◆ Given records ◆
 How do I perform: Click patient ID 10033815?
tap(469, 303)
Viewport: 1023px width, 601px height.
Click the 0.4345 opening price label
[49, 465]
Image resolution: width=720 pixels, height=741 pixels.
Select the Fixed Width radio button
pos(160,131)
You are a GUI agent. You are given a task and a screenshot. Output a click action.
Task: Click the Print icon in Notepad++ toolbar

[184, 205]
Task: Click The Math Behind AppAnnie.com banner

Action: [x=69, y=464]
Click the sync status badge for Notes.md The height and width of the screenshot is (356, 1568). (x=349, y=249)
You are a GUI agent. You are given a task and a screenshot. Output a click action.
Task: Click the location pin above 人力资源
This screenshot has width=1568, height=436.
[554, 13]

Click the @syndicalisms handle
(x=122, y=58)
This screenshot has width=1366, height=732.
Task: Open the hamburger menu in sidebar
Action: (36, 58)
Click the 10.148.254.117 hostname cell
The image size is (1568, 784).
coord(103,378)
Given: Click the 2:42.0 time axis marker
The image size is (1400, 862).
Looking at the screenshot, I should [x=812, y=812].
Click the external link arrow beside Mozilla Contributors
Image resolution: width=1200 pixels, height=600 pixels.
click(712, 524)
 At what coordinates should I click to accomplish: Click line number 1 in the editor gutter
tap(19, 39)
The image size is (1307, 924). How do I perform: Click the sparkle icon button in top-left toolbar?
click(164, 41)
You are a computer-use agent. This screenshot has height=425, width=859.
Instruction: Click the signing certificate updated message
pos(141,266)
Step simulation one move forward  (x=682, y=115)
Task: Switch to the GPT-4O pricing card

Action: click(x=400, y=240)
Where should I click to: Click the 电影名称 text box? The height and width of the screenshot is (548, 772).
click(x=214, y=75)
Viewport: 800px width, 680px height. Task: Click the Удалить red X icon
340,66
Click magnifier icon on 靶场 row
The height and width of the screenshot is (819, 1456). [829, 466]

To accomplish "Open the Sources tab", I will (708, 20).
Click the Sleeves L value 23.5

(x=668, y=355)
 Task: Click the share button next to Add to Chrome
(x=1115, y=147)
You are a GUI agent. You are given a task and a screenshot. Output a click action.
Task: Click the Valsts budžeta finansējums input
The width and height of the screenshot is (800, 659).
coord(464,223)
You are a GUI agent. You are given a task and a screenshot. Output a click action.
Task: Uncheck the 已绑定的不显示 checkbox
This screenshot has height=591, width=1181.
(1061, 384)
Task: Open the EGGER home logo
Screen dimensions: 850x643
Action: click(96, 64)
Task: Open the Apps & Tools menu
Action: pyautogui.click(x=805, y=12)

◆ Task to complete ◆
Please repeat the records so that each one reads exactly as it does above.

◆ Final answer ◆
 How do I perform: Click patient ID 10033815?
tap(469, 303)
Viewport: 1023px width, 601px height.
Click the 0.4345 opening price label
[49, 465]
Image resolution: width=720 pixels, height=741 pixels.
Select the Fixed Width radio button
pos(160,131)
You are a GUI agent. You are given a task and a screenshot. Output a click action.
Task: Click the Print icon in Notepad++ toolbar

[184, 205]
Task: Click The Math Behind AppAnnie.com banner

Action: [x=69, y=464]
Click the sync status badge for Notes.md The height and width of the screenshot is (356, 1568). (x=349, y=249)
You are a GUI agent. You are given a task and a screenshot. Output a click action.
Task: Click the location pin above 人力资源
This screenshot has width=1568, height=436.
[554, 13]

Click the @syndicalisms handle
(x=122, y=58)
This screenshot has width=1366, height=732.
Task: Open the hamburger menu in sidebar
Action: (36, 58)
Click the 10.148.254.117 hostname cell
The image size is (1568, 784).
coord(103,378)
Given: Click the 2:42.0 time axis marker
The image size is (1400, 862).
Looking at the screenshot, I should [x=812, y=812].
Click the external link arrow beside Mozilla Contributors
Image resolution: width=1200 pixels, height=600 pixels.
click(712, 524)
 At what coordinates should I click to accomplish: Click line number 1 in the editor gutter
tap(19, 39)
The image size is (1307, 924). How do I perform: Click the sparkle icon button in top-left toolbar?
click(164, 41)
You are a computer-use agent. This screenshot has height=425, width=859.
Instruction: Click the signing certificate updated message
pos(141,266)
Step simulation one move forward  (x=682, y=115)
Task: Switch to the GPT-4O pricing card

Action: click(x=400, y=240)
Where should I click to: Click the 电影名称 text box? The height and width of the screenshot is (548, 772).
click(x=214, y=75)
Viewport: 800px width, 680px height. Task: Click the Удалить red X icon
340,66
Click magnifier icon on 靶场 row
The height and width of the screenshot is (819, 1456). [829, 466]

To accomplish "Open the Sources tab", I will (708, 20).
Click the Sleeves L value 23.5

(x=668, y=355)
 Task: Click the share button next to Add to Chrome
(x=1115, y=147)
You are a GUI agent. You are given a task and a screenshot. Output a click action.
Task: Click the Valsts budžeta finansējums input
The width and height of the screenshot is (800, 659).
coord(464,223)
You are a GUI agent. You are given a task and a screenshot. Output a click action.
Task: Uncheck the 已绑定的不显示 checkbox
This screenshot has height=591, width=1181.
(1061, 384)
Task: Open the EGGER home logo
Screen dimensions: 850x643
Action: click(96, 64)
Task: Open the Apps & Tools menu
Action: pyautogui.click(x=805, y=12)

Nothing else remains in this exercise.